ASSIGNMENT:
In the data that follows, count each line holding the string "avatar"; answer with the number only.

Collected data:

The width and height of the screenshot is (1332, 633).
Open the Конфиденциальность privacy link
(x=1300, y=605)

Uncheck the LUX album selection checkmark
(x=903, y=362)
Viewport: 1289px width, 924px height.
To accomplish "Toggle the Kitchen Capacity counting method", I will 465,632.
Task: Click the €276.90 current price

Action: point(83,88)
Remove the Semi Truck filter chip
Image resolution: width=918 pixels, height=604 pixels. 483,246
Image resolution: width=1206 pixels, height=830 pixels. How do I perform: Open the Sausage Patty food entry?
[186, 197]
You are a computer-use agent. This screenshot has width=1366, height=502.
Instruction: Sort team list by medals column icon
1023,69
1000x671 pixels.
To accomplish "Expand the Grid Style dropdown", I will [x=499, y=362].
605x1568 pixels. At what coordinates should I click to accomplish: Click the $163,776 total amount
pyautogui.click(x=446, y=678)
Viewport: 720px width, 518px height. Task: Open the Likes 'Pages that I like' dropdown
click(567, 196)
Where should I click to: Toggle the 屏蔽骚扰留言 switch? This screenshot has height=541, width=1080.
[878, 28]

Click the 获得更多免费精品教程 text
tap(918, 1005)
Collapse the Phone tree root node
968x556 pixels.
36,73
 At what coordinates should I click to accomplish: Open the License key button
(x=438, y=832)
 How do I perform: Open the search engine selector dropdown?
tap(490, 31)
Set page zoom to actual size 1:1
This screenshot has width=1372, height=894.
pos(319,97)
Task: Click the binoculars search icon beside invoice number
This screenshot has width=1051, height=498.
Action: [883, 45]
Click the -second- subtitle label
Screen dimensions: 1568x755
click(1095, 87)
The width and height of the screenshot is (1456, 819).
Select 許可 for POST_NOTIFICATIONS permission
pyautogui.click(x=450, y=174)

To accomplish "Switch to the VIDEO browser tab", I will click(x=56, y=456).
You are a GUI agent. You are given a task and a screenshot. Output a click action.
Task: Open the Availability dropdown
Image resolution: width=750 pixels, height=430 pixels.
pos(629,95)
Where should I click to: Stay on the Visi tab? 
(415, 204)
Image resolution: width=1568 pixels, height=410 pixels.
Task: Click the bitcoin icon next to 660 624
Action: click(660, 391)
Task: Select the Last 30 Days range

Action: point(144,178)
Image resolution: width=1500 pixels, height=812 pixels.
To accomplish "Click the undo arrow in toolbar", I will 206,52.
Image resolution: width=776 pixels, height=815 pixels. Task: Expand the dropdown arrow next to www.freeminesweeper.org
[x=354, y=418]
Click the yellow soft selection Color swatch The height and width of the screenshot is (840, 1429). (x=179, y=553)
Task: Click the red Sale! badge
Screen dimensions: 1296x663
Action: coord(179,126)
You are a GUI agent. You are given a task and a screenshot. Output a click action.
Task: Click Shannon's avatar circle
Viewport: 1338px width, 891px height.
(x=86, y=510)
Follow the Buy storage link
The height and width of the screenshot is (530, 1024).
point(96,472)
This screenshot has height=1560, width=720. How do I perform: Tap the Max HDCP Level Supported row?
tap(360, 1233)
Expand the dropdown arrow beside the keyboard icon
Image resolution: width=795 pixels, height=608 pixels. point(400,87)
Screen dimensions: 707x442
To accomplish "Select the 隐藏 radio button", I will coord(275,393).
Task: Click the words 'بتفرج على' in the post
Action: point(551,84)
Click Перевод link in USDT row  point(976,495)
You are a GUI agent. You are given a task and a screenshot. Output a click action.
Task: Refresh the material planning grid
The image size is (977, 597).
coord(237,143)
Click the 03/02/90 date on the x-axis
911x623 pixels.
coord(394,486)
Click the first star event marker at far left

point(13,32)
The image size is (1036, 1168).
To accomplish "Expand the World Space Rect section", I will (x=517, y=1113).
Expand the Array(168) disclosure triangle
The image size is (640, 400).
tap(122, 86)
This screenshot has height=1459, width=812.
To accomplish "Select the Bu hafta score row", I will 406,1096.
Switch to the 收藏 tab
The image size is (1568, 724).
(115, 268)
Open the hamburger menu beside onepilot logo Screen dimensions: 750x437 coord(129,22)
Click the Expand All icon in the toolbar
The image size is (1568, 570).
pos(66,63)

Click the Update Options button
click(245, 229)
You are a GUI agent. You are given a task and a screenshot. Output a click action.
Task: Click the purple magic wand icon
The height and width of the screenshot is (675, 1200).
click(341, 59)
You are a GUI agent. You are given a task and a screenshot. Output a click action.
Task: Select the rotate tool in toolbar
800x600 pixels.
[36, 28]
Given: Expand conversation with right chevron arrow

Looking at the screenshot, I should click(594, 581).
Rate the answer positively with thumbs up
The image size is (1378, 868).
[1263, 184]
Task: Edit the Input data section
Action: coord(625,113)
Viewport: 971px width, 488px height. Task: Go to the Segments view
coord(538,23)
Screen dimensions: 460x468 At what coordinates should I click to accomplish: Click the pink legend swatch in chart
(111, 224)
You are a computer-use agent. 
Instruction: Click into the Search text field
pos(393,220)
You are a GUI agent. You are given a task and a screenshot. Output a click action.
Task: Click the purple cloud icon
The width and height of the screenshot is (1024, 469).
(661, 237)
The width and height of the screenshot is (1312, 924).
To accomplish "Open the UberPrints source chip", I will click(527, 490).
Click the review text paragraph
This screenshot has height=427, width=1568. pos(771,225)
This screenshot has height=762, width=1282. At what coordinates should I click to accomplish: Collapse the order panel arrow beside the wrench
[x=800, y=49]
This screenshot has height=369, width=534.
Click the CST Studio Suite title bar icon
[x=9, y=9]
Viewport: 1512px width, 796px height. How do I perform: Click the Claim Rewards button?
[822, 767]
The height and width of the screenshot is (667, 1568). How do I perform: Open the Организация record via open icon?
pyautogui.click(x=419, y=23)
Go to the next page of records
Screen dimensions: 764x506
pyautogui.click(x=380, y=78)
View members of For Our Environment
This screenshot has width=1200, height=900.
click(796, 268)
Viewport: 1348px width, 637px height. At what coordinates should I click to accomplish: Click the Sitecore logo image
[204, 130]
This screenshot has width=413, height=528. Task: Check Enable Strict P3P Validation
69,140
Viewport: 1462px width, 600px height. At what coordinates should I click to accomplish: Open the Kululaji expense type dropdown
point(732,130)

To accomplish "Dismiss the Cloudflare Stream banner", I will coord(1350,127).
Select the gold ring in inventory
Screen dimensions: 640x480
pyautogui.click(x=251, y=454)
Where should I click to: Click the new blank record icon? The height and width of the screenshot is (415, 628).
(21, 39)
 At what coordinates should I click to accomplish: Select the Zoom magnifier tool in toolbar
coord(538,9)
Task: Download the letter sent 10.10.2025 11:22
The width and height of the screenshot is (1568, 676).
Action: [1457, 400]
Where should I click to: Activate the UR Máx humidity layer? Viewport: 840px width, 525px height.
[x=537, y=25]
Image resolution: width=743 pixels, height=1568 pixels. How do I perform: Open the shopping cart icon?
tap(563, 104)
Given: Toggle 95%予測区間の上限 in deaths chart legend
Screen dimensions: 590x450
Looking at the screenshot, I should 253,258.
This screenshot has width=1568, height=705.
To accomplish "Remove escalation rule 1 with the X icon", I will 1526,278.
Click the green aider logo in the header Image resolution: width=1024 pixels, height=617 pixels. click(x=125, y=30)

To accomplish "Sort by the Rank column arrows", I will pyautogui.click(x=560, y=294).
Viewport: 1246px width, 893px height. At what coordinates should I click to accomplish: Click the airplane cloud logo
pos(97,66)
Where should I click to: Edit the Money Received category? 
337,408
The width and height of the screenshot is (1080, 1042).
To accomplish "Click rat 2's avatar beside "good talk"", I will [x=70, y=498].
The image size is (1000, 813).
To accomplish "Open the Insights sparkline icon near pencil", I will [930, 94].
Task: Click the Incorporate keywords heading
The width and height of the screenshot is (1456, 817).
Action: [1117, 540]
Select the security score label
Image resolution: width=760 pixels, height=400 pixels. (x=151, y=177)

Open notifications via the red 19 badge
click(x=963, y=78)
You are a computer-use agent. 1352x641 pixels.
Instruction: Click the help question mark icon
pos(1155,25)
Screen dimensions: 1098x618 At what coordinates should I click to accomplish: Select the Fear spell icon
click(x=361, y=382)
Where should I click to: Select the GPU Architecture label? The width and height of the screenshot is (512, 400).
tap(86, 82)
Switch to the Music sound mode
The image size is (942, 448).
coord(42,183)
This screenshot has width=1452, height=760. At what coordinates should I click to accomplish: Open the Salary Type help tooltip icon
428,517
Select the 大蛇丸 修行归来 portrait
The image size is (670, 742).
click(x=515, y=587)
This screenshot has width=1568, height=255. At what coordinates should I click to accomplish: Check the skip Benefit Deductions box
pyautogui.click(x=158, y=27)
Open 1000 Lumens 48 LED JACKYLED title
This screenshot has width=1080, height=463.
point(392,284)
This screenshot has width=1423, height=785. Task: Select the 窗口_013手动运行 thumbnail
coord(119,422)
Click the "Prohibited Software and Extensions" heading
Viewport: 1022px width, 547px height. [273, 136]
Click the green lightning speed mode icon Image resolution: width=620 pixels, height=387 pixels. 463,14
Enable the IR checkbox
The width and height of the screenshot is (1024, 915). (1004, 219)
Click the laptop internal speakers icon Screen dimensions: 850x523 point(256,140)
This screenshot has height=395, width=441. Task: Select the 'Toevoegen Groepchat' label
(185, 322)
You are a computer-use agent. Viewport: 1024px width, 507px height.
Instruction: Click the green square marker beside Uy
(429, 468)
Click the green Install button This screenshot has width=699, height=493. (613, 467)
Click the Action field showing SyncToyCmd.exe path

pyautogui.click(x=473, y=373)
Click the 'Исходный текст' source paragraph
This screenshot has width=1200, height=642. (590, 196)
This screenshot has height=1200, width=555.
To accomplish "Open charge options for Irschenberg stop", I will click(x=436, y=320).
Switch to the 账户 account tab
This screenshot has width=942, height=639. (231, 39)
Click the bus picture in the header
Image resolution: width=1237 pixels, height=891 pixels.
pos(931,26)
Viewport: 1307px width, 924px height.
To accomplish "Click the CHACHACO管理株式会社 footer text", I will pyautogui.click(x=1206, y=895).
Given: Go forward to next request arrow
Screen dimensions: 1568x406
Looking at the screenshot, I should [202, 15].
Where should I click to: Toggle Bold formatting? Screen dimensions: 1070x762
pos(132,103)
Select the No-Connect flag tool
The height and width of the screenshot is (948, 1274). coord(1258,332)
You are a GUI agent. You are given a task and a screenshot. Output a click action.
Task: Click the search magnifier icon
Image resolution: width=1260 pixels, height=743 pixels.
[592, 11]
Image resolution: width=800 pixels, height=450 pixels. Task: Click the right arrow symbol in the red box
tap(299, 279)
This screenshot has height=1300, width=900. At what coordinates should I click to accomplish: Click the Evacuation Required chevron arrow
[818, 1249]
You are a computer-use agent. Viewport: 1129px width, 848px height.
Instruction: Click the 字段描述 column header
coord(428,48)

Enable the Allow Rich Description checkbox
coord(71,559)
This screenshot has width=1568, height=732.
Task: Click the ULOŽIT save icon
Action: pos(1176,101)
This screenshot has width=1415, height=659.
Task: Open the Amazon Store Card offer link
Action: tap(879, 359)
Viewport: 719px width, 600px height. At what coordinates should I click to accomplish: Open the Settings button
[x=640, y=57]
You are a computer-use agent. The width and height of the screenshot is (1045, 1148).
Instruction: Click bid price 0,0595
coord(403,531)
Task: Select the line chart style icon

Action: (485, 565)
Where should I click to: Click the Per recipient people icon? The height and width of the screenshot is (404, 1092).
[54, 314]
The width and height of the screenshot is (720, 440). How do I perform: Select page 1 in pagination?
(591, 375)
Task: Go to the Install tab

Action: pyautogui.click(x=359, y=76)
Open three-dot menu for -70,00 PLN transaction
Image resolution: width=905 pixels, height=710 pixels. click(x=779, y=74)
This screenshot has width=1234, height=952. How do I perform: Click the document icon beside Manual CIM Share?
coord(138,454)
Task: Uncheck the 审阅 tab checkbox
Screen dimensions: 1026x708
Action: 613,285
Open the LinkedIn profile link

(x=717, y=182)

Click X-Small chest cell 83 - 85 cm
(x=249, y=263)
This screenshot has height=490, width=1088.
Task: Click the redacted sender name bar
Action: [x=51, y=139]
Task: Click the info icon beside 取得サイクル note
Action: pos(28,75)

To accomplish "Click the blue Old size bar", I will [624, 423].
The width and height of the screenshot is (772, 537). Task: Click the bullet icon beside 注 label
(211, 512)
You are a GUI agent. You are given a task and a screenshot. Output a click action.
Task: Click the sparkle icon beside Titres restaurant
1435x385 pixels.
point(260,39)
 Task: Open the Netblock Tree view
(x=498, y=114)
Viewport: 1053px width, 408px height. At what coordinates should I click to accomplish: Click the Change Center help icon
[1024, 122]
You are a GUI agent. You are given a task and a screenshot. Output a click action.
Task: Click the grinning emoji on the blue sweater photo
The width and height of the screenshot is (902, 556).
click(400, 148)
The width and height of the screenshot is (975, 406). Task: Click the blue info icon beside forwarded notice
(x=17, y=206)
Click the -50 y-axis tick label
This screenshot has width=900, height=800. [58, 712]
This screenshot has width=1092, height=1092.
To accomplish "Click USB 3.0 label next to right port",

SOLUTION:
2